Similarly, In-Memory OLTP does not recognize statements such as ALTER TABLE, CREATE INDEX, DROP INDEX and ALTER INDEX. This means that we cannot simply alter existing disk-based tables to become memory-optimized tables, and once we’ve created a memory-optimized table, we can’t subsequently alter its structure or add more indexes.

FOREIGN KEYS and CHECK CONSTRAINTS have also been shelved in order to improve performance, as have many classic T-SQL operators and functionalities such as OR, LIKE, BETWEEN, and OUTER JOIN. This poses probably the biggest challenge because it restricts what developers can do in a stored procedure, seriously limiting business logic.

Finally, disk-based tables cannot be accessed from natively compiled stored procedures, reducing the performance gains when accessing disk-based tables alongside In-Memory memory tables. Instead, a capability called interop needs to be employed instead, where interpreted Transact-SQL is used to access the memory-optimized table. In this instance, the improvement in performance is typically a factor of three.

Now let’s talk deployment

One of the biggest issues with In-Memory tables is deploying them initially, and then deploying subsequent changes later on. Both have become longer, more complicated tasks, even with a deployment tool like SQL Compare.
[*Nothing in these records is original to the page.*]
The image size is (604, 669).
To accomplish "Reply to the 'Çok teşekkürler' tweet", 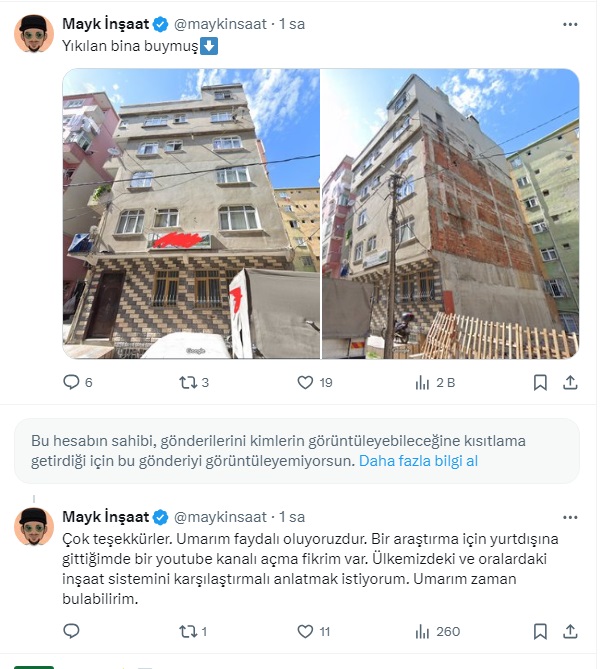I will [x=71, y=631].
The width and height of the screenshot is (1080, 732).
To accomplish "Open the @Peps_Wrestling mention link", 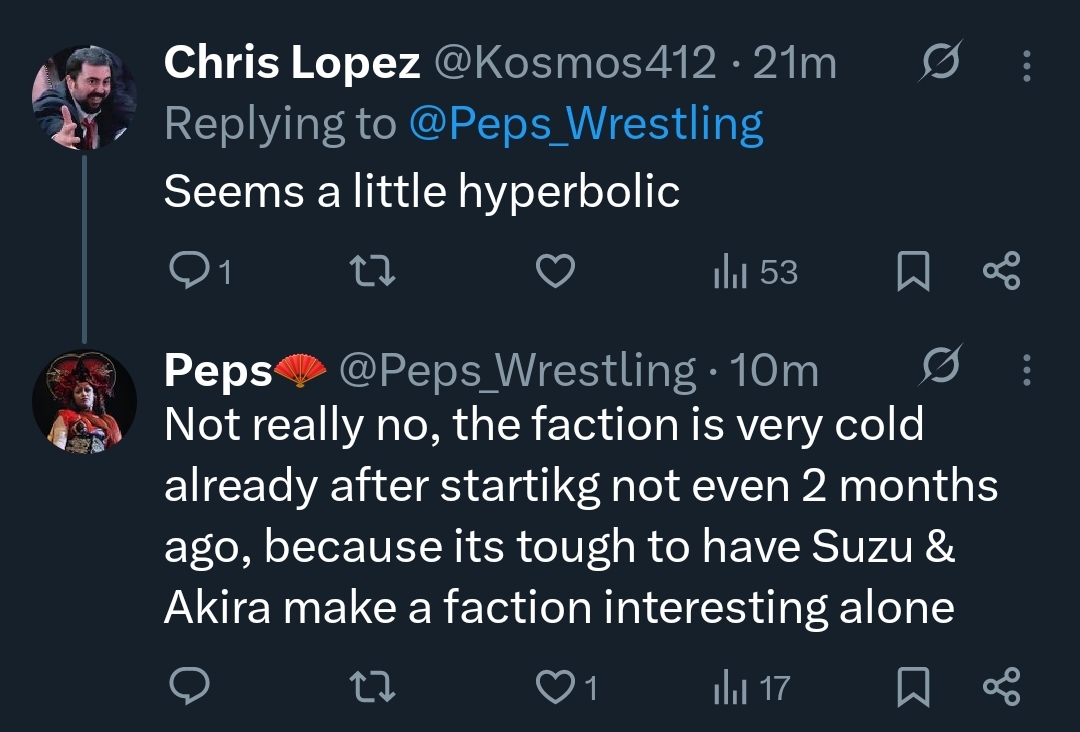I will tap(586, 124).
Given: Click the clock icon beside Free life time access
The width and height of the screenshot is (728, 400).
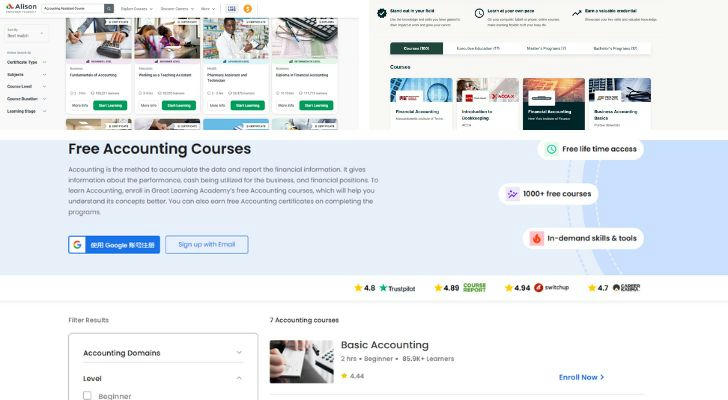Looking at the screenshot, I should [x=551, y=149].
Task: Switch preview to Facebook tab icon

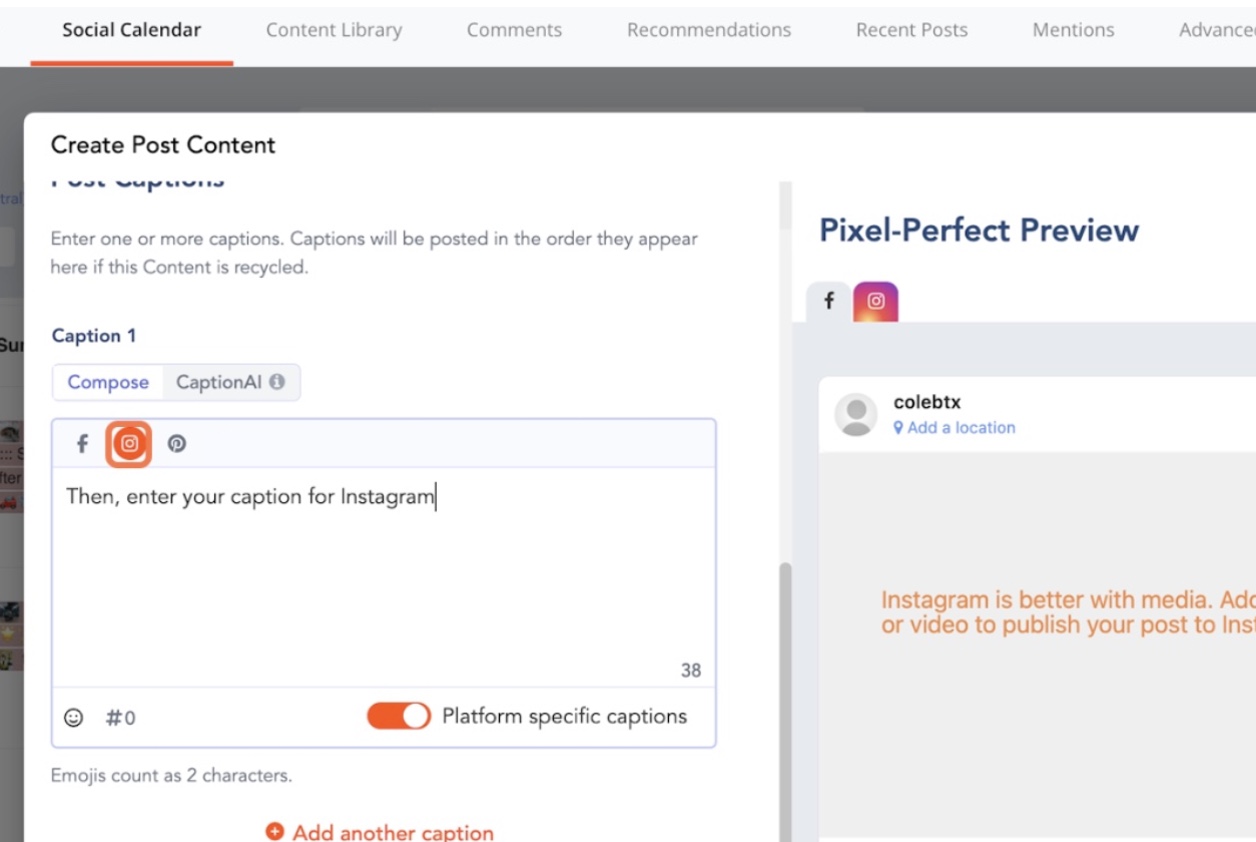Action: (829, 301)
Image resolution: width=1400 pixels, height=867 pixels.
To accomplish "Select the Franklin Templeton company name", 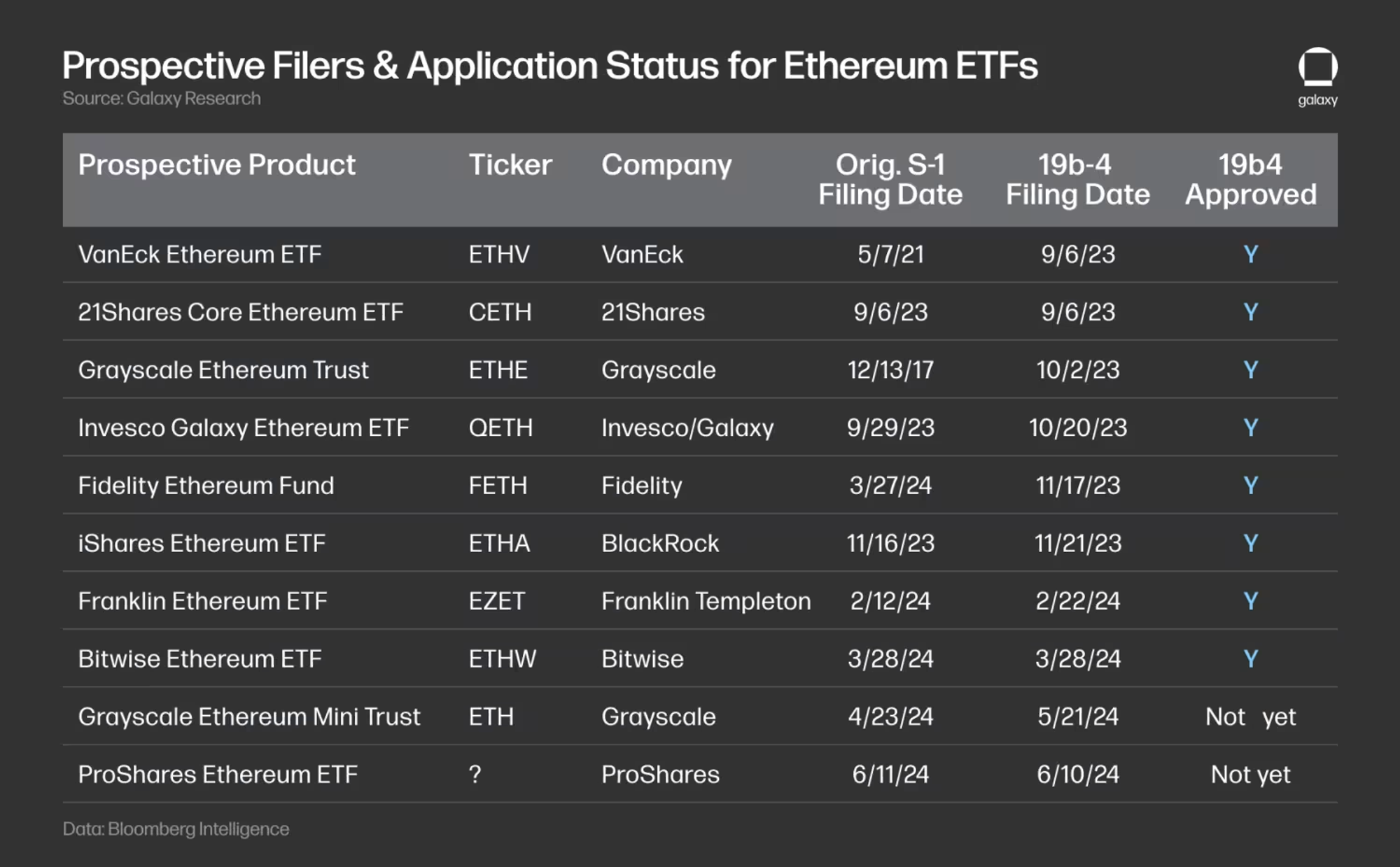I will [x=706, y=601].
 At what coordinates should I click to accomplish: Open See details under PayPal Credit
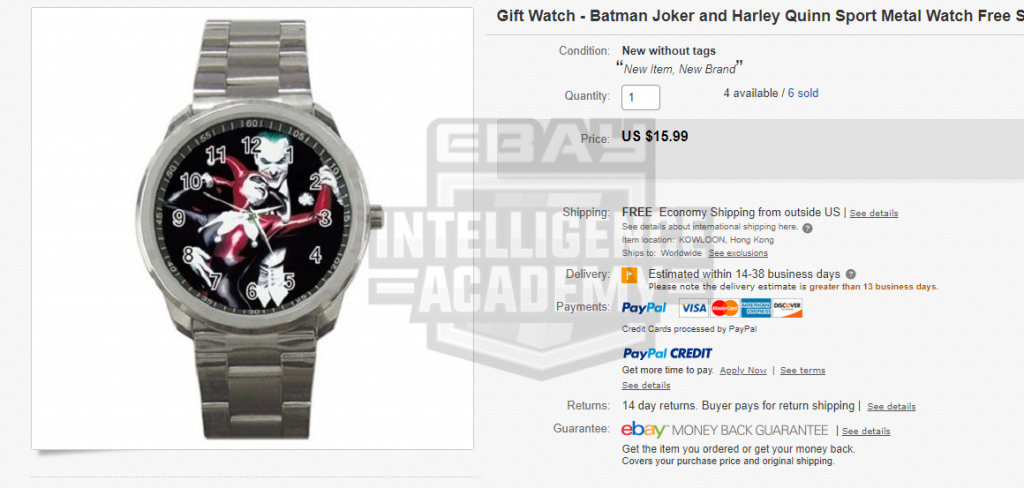point(646,385)
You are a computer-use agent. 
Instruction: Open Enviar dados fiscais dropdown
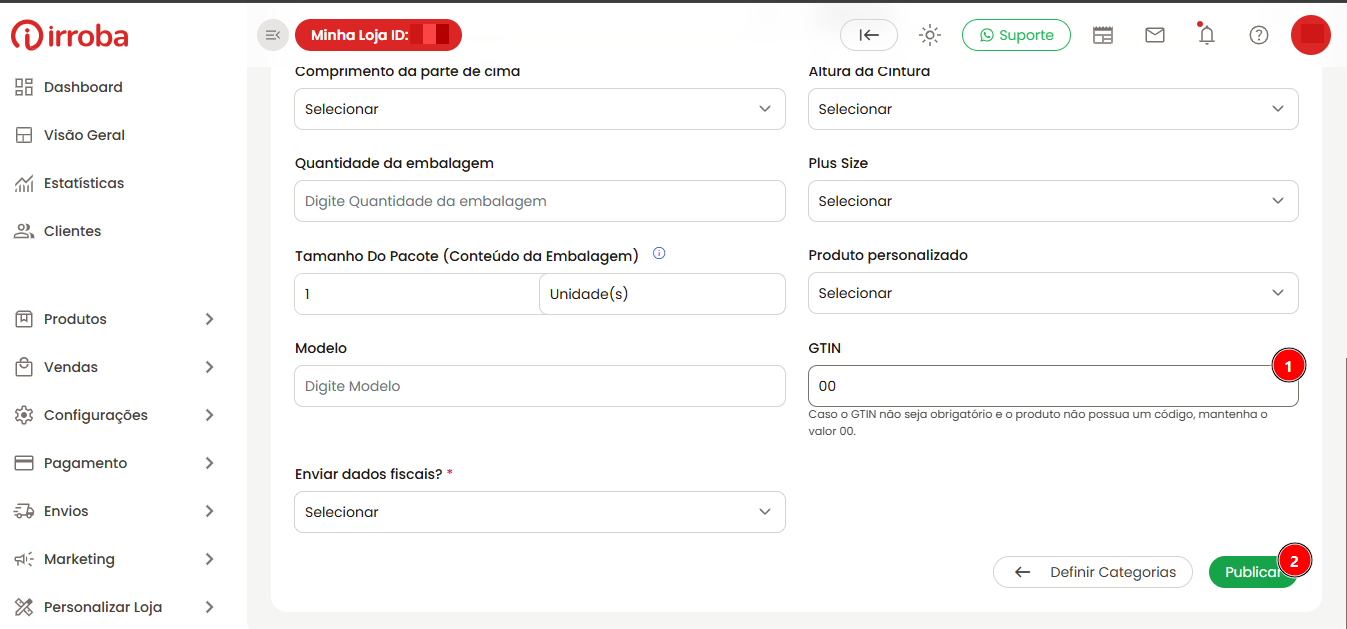pyautogui.click(x=540, y=512)
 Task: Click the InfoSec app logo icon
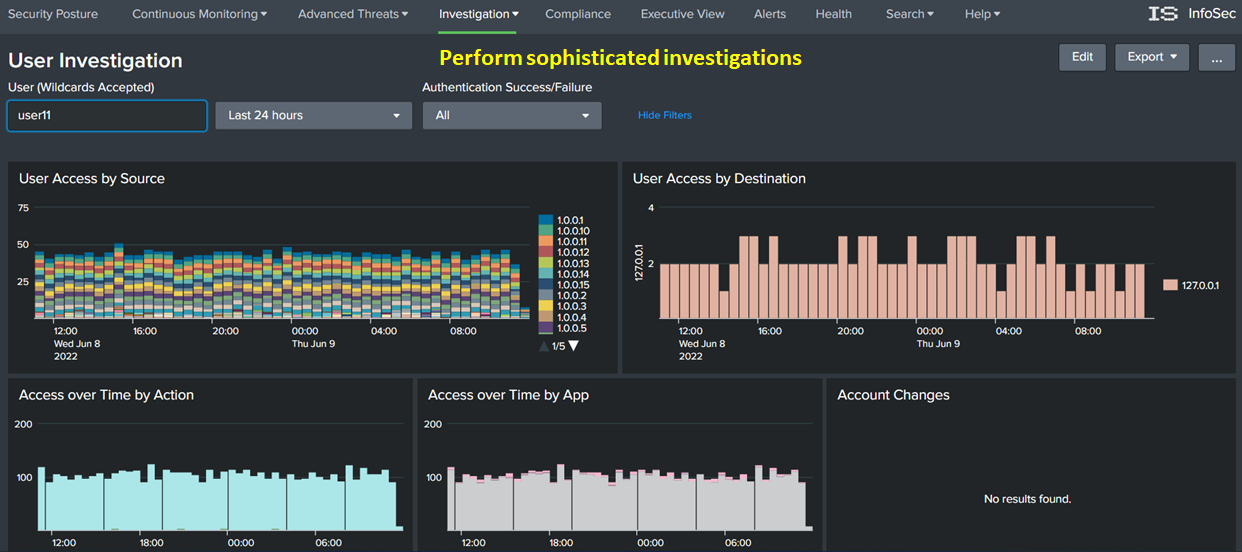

When deploying an In-Memory table, for example, memory-optimized objects cannot be deployed inside a transaction. Instead, a two-step process is called for where they are deployed without transactions first, before deploying the remaining objects with transactions.

Similarly, memory-optimized tables and natively compiled stored procedures cannot be deployed if DDL triggers and event notifications are being used to monitor certain schema operations, something which is fairly common in audited environments. Instead, the DDL triggers and event notifications need to be removed and recreated once the In-Memory OLTP objects are deployed, with a subsequent impact on auditing procedures.

If a change to the schema or index is required, the same problem arises. That’s because no changes can be made to a memory-optimized table once it’s created. Without support for statements like ALTER TABLE and ALTER INDEX, the table has to be rebuilt – again, using a two-step process.

Fortunately, the latest version of SQL Compare, which was updated specifically to support SQL Server 2014, was developed to accommodate this new deployment issue. That two-step process is still required, but options like ‘Do not use transaction in deployment scripts’ mean that the correct deployment script can be created for each step.

The final verdict

In-Memory OLTP in SQL Server 2014 gives users the possibility of greatly enhanced performance. It even includes a new Analysis, Migrate and Report tool to evaluate the current performance of your database and tell you whether it can be improved.

Typical instances of businesses that could benefit include those with a high data insert rate such as power companies recording a constant stream of information from smart meters; websites with a large number of users accessing the same data from, say, online magazines; or website gaming platforms where low latency is business-critical.

For those who want, perhaps need, those performance advantages, the journey to In-Memory OLTP is not a straightforward migration. It is a worthwhile one, however, provided the deployment issues are understood first.